__Work to complete__. For the listing below, print exactly the lines from the line with "Task: Click 경기도 기본소득 뉴스 link" to the line with "This screenshot has height=640, width=1282.", both included, and nothing beyond them.

__Records for the exercise__.
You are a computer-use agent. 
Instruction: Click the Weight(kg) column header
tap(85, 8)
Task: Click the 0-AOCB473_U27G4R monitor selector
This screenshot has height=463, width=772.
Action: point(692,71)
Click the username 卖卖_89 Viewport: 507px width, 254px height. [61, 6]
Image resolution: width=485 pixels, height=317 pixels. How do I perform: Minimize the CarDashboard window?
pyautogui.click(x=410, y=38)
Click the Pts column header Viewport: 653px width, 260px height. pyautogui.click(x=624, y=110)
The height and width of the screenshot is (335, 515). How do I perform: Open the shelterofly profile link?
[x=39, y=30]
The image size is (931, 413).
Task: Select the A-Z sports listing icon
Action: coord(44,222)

==

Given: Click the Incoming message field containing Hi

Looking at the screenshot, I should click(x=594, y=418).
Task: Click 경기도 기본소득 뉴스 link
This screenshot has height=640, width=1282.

__Expected output__.
Task: Click 경기도 기본소득 뉴스 link
This screenshot has height=640, width=1282.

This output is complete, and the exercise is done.